#### The problem
Copy the following lines without any changes.

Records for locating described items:

>> start

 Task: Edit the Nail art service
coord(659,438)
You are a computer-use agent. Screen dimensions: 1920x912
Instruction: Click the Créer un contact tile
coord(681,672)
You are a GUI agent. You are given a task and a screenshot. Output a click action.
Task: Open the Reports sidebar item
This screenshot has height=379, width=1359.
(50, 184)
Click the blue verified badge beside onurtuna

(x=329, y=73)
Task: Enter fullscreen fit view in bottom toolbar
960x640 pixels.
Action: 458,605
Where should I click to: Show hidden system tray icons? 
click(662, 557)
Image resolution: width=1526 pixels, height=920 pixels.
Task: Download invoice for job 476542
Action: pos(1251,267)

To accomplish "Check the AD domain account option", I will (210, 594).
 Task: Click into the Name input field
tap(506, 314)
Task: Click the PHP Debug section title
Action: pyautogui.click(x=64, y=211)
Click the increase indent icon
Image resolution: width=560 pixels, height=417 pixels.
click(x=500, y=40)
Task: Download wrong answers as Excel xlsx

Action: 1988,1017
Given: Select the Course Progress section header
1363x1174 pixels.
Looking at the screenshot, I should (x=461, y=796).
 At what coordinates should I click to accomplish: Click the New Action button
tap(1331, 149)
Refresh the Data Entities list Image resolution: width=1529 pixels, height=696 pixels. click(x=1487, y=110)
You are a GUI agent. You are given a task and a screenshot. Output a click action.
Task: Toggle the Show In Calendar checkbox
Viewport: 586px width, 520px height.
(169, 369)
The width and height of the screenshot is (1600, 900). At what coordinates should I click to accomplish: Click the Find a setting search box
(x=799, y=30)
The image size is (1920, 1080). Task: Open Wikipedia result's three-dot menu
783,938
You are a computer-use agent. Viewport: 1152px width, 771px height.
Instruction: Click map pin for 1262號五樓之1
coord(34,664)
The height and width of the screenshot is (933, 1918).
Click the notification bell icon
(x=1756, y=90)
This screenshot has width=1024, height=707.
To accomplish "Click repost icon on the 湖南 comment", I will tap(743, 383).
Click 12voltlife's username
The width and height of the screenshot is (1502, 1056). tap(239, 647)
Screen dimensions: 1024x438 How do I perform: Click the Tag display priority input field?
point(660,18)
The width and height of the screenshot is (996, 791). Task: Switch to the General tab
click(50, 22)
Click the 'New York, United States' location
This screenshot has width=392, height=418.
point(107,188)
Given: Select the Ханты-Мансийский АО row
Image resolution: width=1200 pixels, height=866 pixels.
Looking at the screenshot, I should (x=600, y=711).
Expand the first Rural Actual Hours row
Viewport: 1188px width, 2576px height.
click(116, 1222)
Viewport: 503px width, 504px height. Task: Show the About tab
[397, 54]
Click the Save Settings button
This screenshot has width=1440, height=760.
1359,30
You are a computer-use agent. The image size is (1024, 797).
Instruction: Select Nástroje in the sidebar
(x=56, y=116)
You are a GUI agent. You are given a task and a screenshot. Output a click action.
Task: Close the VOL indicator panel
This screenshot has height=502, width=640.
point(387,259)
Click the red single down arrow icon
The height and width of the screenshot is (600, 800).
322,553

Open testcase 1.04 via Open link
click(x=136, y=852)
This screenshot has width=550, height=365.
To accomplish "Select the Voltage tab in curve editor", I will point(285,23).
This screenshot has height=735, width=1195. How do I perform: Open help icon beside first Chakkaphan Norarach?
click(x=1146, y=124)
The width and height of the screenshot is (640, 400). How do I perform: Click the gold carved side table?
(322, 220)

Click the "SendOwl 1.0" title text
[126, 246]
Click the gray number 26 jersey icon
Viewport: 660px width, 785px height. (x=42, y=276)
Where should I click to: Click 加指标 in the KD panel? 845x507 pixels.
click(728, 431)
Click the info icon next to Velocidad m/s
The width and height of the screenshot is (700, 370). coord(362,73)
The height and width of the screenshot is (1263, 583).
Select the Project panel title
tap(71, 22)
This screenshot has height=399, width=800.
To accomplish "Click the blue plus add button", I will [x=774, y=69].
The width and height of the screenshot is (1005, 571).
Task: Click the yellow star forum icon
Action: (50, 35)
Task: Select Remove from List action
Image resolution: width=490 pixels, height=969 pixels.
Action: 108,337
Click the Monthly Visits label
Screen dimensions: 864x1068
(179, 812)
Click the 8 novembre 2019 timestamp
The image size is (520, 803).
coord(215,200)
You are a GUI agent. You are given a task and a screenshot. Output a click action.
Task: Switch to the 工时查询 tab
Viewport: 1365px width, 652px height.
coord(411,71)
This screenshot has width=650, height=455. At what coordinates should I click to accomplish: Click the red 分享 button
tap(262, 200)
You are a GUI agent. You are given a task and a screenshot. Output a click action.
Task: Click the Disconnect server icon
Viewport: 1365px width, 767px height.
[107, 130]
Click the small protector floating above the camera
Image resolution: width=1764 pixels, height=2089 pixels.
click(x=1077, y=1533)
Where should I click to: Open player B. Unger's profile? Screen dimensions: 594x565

>> end

#### Completed exercise
 Task: Edit the Nail art service
coord(659,438)
You are a computer-use agent. Screen dimensions: 1920x912
Instruction: Click the Créer un contact tile
coord(681,672)
You are a GUI agent. You are given a task and a screenshot. Output a click action.
Task: Open the Reports sidebar item
This screenshot has height=379, width=1359.
(50, 184)
Click the blue verified badge beside onurtuna

(x=329, y=73)
Task: Enter fullscreen fit view in bottom toolbar
960x640 pixels.
Action: 458,605
Where should I click to: Show hidden system tray icons? 
click(662, 557)
Image resolution: width=1526 pixels, height=920 pixels.
Task: Download invoice for job 476542
Action: pos(1251,267)

To accomplish "Check the AD domain account option", I will (210, 594).
 Task: Click into the Name input field
tap(506, 314)
Task: Click the PHP Debug section title
Action: pyautogui.click(x=64, y=211)
Click the increase indent icon
Image resolution: width=560 pixels, height=417 pixels.
click(x=500, y=40)
Task: Download wrong answers as Excel xlsx

Action: 1988,1017
Given: Select the Course Progress section header
1363x1174 pixels.
Looking at the screenshot, I should (x=461, y=796).
 At what coordinates should I click to accomplish: Click the New Action button
tap(1331, 149)
Refresh the Data Entities list Image resolution: width=1529 pixels, height=696 pixels. click(x=1487, y=110)
You are a GUI agent. You are given a task and a screenshot. Output a click action.
Task: Toggle the Show In Calendar checkbox
Viewport: 586px width, 520px height.
(169, 369)
The width and height of the screenshot is (1600, 900). At what coordinates should I click to accomplish: Click the Find a setting search box
(x=799, y=30)
The image size is (1920, 1080). Task: Open Wikipedia result's three-dot menu
783,938
You are a computer-use agent. Viewport: 1152px width, 771px height.
Instruction: Click map pin for 1262號五樓之1
coord(34,664)
The height and width of the screenshot is (933, 1918).
Click the notification bell icon
(x=1756, y=90)
This screenshot has width=1024, height=707.
To accomplish "Click repost icon on the 湖南 comment", I will tap(743, 383).
Click 12voltlife's username
The width and height of the screenshot is (1502, 1056). tap(239, 647)
Screen dimensions: 1024x438 How do I perform: Click the Tag display priority input field?
point(660,18)
The width and height of the screenshot is (996, 791). Task: Switch to the General tab
click(50, 22)
Click the 'New York, United States' location
This screenshot has width=392, height=418.
point(107,188)
Given: Select the Ханты-Мансийский АО row
Image resolution: width=1200 pixels, height=866 pixels.
Looking at the screenshot, I should (x=600, y=711).
Expand the first Rural Actual Hours row
Viewport: 1188px width, 2576px height.
click(116, 1222)
Viewport: 503px width, 504px height. Task: Show the About tab
[397, 54]
Click the Save Settings button
This screenshot has width=1440, height=760.
1359,30
You are a computer-use agent. The image size is (1024, 797).
Instruction: Select Nástroje in the sidebar
(x=56, y=116)
You are a GUI agent. You are given a task and a screenshot. Output a click action.
Task: Close the VOL indicator panel
This screenshot has height=502, width=640.
point(387,259)
Click the red single down arrow icon
The height and width of the screenshot is (600, 800).
322,553

Open testcase 1.04 via Open link
click(x=136, y=852)
This screenshot has width=550, height=365.
To accomplish "Select the Voltage tab in curve editor", I will point(285,23).
This screenshot has height=735, width=1195. How do I perform: Open help icon beside first Chakkaphan Norarach?
click(x=1146, y=124)
The width and height of the screenshot is (640, 400). How do I perform: Click the gold carved side table?
(322, 220)

Click the "SendOwl 1.0" title text
[126, 246]
Click the gray number 26 jersey icon
Viewport: 660px width, 785px height. (x=42, y=276)
Where should I click to: Click 加指标 in the KD panel? 845x507 pixels.
click(728, 431)
Click the info icon next to Velocidad m/s
The width and height of the screenshot is (700, 370). coord(362,73)
The height and width of the screenshot is (1263, 583).
Select the Project panel title
tap(71, 22)
This screenshot has height=399, width=800.
To accomplish "Click the blue plus add button", I will [x=774, y=69].
The width and height of the screenshot is (1005, 571).
Task: Click the yellow star forum icon
Action: (50, 35)
Task: Select Remove from List action
Image resolution: width=490 pixels, height=969 pixels.
Action: 108,337
Click the Monthly Visits label
Screen dimensions: 864x1068
(179, 812)
Click the 8 novembre 2019 timestamp
The image size is (520, 803).
coord(215,200)
You are a GUI agent. You are given a task and a screenshot. Output a click action.
Task: Switch to the 工时查询 tab
Viewport: 1365px width, 652px height.
coord(411,71)
This screenshot has width=650, height=455. At what coordinates should I click to accomplish: Click the red 分享 button
tap(262, 200)
You are a GUI agent. You are given a task and a screenshot. Output a click action.
Task: Click the Disconnect server icon
Viewport: 1365px width, 767px height.
[107, 130]
Click the small protector floating above the camera
Image resolution: width=1764 pixels, height=2089 pixels.
click(x=1077, y=1533)
Where should I click to: Open player B. Unger's profile? Screen dimensions: 594x565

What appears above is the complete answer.